As Bill and I and some four-hundred others making the trip, lined up to enter the plane, Bill was one of a dozen passengers “randomly selected” to undergo an additional security check. Next to him was a small Asian woman whose husband and two young daughters were waiting for her. Then came a tall, slender black man, a large black woman, and a young middle-aged talkative white woman who was part of some kind of American women’s group, plus a handful more. There seemed no rhyme or reason to why they were selected.
Had they packed something suspicious? I suddenly remembered that Bill had a large camouflage-print battery-backup for his phone in his carry-on bag. Was that it?
Or was it something in his appearance? Bill is tall and thin with dark hair and a goatee. Hmm.
Maybe Bill wasn’t friendly enough. Maybe he asked too many questions.
There simply had to be some kind of reason for why he was selected for this additional security screening. And I wanted to know what it was!
When I was a teenager, I didn’t believe in the existence of the supernatural. All of life was a series of random chance. I didn’t believe in luck or blessing or karma.
Now I see life very differently.
Now I see everything in life as having purpose. I believe that I have been created on purpose, for a purpose, by a God of purpose. The events of my life have purpose, both for God’s glory, and for my good, as well as for the greater good of others in the God’s great plan of life.
So, if God selects me to go through a trial – whether that’s sickness or marital hardship or a wayward child – I see that trial through the lens of “PURPOSE.” I am now able to see that in some way a “seemingly random event” must have a purpose.
My faith is constantly being tested and refined. My faith is being proved genuine and made stronger. God is being glorified as I stand firm through a storm even if my knees are shaking beneath me.
Other people, too, are effected by the trials of my life, whether in how I directly treat them, or the witness that I’m able to be for Christ, or even as I write about an experience that I go through.

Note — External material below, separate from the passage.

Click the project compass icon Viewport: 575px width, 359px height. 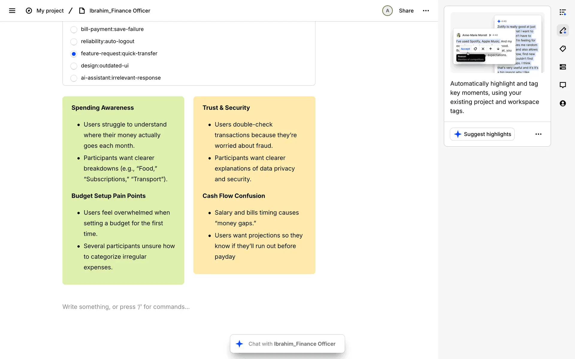29,11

I’m afraid that sometimes I forget that God is at work behind the scenes and I end up feeling like I’ve been “randomly tagged,” like Bill felt that day. It’s all too easy for me to fall back into my former way of thinking and I find myself deep in the middle of a pity party when things don’t go my way, blind to the fact that God is at work both in the big stuff and the small stuff.
Friends, “we may not know WHY, and yet we know why,” as my pastor has reminded our congregation again and again since a dear fellow church member died in a house fire last Christmas.
How have you seen God at work lately?
Have you missed out on seeing purpose in the trials your life?
I’d love to pray for you. Let’s walk this road together.